### Task details:
Return the data below exactly, stopping after the line with "You are a computer-use agent. Viewport: 1845px".

(Dataset entries)
● ● ● ● ●

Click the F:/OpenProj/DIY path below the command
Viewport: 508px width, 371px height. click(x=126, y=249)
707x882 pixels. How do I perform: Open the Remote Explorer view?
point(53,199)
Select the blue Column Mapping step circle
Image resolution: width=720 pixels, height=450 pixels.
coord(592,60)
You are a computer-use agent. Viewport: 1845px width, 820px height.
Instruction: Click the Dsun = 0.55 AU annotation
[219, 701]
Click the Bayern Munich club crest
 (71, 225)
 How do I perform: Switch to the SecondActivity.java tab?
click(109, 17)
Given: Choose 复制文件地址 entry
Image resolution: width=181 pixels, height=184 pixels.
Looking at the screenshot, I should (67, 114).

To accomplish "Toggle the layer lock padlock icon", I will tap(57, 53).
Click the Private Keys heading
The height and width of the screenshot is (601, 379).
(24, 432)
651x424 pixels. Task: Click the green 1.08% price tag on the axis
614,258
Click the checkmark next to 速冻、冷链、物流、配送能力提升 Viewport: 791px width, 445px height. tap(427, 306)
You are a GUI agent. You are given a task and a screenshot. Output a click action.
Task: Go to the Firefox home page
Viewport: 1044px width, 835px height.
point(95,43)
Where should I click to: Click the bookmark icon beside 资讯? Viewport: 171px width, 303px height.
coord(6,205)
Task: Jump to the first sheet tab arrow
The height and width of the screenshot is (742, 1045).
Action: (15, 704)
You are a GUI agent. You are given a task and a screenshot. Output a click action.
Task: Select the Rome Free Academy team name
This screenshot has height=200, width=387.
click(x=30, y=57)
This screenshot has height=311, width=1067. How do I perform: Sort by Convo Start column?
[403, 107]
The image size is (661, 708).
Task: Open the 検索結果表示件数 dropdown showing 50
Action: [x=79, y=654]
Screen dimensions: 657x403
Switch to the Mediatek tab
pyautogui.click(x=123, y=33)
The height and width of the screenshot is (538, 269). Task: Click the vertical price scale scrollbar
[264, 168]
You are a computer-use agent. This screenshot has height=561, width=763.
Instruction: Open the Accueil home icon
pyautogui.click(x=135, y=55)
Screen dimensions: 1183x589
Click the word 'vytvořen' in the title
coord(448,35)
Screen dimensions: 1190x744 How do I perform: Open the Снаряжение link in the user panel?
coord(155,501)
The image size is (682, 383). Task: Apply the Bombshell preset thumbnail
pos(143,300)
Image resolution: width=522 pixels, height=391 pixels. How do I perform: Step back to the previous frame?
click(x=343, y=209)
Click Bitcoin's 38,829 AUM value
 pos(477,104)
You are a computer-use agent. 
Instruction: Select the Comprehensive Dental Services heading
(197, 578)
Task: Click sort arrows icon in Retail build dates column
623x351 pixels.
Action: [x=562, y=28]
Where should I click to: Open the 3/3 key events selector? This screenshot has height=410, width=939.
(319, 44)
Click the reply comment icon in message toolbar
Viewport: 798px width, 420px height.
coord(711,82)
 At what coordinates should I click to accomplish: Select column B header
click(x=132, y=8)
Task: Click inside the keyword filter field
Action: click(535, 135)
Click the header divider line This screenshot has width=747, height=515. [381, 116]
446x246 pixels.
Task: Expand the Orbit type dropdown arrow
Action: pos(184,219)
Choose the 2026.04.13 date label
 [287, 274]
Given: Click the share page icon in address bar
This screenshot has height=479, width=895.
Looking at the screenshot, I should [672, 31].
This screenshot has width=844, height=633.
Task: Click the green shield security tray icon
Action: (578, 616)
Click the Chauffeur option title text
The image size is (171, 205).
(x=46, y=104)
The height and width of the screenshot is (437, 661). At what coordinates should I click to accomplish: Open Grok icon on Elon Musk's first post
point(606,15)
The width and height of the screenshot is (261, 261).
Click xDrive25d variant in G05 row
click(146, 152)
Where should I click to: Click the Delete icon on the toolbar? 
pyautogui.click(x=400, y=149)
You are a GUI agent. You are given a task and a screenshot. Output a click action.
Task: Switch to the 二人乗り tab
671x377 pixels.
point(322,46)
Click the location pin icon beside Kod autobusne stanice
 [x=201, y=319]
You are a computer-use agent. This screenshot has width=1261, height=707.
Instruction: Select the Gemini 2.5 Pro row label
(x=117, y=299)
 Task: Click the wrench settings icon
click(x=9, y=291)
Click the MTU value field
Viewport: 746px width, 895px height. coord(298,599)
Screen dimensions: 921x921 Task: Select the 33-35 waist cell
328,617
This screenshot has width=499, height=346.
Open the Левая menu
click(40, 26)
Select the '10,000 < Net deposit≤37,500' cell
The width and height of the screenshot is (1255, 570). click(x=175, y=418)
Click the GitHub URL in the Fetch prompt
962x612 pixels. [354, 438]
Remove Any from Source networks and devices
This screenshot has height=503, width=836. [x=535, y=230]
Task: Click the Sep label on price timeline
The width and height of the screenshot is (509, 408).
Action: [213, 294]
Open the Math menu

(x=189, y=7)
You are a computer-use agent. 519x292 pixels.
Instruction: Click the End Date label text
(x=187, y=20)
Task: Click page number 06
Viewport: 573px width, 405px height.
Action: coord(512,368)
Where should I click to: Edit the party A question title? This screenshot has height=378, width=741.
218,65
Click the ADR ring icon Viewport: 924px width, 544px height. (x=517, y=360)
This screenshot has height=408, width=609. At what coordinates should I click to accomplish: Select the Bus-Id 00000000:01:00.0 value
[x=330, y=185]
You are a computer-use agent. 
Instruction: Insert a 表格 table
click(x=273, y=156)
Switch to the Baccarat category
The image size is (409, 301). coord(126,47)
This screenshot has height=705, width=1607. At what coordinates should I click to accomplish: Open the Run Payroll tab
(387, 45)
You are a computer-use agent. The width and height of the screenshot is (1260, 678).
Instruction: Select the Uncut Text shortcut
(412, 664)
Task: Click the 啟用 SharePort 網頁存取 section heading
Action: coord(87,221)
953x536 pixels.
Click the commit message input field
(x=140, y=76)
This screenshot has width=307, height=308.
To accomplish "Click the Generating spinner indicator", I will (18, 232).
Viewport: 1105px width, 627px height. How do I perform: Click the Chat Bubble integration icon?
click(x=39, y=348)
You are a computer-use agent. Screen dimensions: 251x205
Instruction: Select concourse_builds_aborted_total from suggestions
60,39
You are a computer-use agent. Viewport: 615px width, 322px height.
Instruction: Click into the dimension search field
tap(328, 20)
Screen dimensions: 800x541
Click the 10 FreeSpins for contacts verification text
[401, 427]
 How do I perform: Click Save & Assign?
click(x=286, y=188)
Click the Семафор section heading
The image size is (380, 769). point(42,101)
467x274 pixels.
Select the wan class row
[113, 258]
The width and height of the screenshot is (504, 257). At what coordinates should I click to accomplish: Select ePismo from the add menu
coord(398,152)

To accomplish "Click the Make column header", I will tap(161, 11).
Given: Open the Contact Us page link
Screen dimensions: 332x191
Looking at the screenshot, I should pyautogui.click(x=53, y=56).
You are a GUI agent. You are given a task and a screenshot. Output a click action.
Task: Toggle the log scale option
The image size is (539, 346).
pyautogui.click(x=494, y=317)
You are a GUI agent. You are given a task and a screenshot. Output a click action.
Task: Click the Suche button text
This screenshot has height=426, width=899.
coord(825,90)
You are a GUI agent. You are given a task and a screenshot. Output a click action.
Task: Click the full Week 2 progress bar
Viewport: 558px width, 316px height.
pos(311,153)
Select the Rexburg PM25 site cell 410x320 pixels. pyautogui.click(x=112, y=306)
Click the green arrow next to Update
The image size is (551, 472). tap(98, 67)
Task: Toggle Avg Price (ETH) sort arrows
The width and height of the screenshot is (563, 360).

● ● ● ● ●

### Exercise output:
Click the F:/OpenProj/DIY path below the command
Viewport: 508px width, 371px height. click(x=126, y=249)
707x882 pixels. How do I perform: Open the Remote Explorer view?
point(53,199)
Select the blue Column Mapping step circle
Image resolution: width=720 pixels, height=450 pixels.
coord(592,60)
You are a computer-use agent. Viewport: 1845px width, 820px height.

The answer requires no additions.